Like a sports car intended for street use that can nevertheless reach speeds of 160 mph, a new generation of web analytics is now technologically capable of delivering more analytic power than retailers know what to do with, going deep into customer behavior. By contrast, log files, an earlier and still commonly-used method of collecting and analyzing customer activity on web sites, generally can capture traffic to various areas of the site, but not follow a customer’s movements within a site, or more importantly, their meaning.
“Now that we have all this information, the next piece of the puzzle is how to leverage these reports to make changes to optimize the site,” says Jupiter Research Inc. analyst Matthew Berk.
Reviving a debate
Helping to pile up that mountain of data are the increasing number of web analytics solutions available in an ASP model. With user-friendly formats that enable marketers and merchandisers to pull data rather than having to rely on IT staff to do so, and a relatively low cost of entry, ASP solutions are putting sophisticated analytics within the reach of retailers unwilling to buy enterprise software to do the job.
The initial cost of ASP analytics may be as low as $15,000 versus software that can be upwards of $100,000, according to Jupiter.
The ASP vs. software debate is a replay of the old lease vs. buy argument. For an ASP service, retailers pay quarterly or monthly after the initial set up based on traffic volume. Over time, they could wind up paying roughly the same in ongoing expenses as they would for software they could book as a capital expenditure. But ASP solutions also offer time- and resource-saving benefits by delivering reports that don’t require software maintenance and that are immediately useable.
“When you have a small department and limited tech resources it’s nice to have someone take care of that for you,” says Nathan Miller, e-commerce manger at Northern Tool & Equipment Co., which uses Marketforce, an ASP analytics tool from Coremetrics Inc. Retailers like Miller are helping to drive up the ASP side of the analytics market at a rapid pace. Jupiter Research estimates that by 2006, ASPs will account for 29% of all analytics spending, up from 10% this year.
Asking new questions
The new analytics tools are a response to new demands from Internet retailers for the type of customer behavior measurements long available in the brick-and-mortar realm. Aberdeen Group analyst Guy Creese says much of that demand is the fallout from dot-com failures that hauled freestanding and freewheeling Internet retail operations back into the old-line retailers from which they’d spun out. “The minute that occurred, retailers started asking the kinds of questions they’d asked for years about customer segmentation, for example, that were new to this arena,” Creese says.
But the point when retailers were seeking those measurements was also the point when the dot-com investment market dried up and the economy turned. Retailers have struggled to prioritize technology investments since then and many have turned to ASPs.

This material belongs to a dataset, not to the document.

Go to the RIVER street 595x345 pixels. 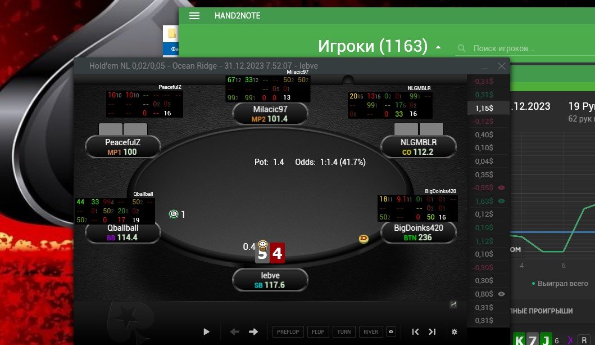point(371,331)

Analytics, new to the industry and with little entrenched base, offered a ready opportunity for many to try out the ASP model.
“CFOs got into the act and saw they could spend a quarter of a million to get a web analytics solution or they could look to an ASP solution with a service level agreement they could cancel if they weren’t getting the results they wanted,” Creese says. “After being seen as a ‘lite’ solution a few years ago, ASPs have gotten better at offering customized services.”
The scientific method
Adopting an ASP approach has made a lot of information available very quickly to retailers because the companies running the ASPs know what they are doing; there is no ramp-up time for an internal technician to learn the technology. And that’s also made it possible for retailers to amass piles of reports which still produce no gain if they don’t yield intelligence that leads to action.
One of the most effective ways to do that is to put the brakes on broadscale “because we can” measurements and start small. Retailers have only to look at how scientific inquiry is conducted to find a model that works in the application of web analytics.
“Some of the most successful retailers approach their use of analytics by thinking about it in terms of an experimental method,” Berk says. “They have a hypothesis, they ground it in data, and then they make one or two modifications to the site to measure the change.”
Take Dartek.com, the online arm of discount computer cataloger Dartek Inc. The 6-year-old web site ventured beyond log files into more sophisticated web site analytics only six months ago when it signed on for HitBox, an analytic tool offered as an ASP by WebSideStory Inc. Dartek, which serves medium and small businesses, home office and individual consumers, started in April with HitBox and this summer became a beta user for the company’s recently released Commerce analytics product.
Separating web visitors into new and existing customers, Dartek found that while the conversion rate among customers of record was on target, the rate among first-time buyers who’d gone as far as starting a shopping cart lagged. “New customers were coming, then bailing out,” says JoAnn McNeely, marketing projects manager for Dartek.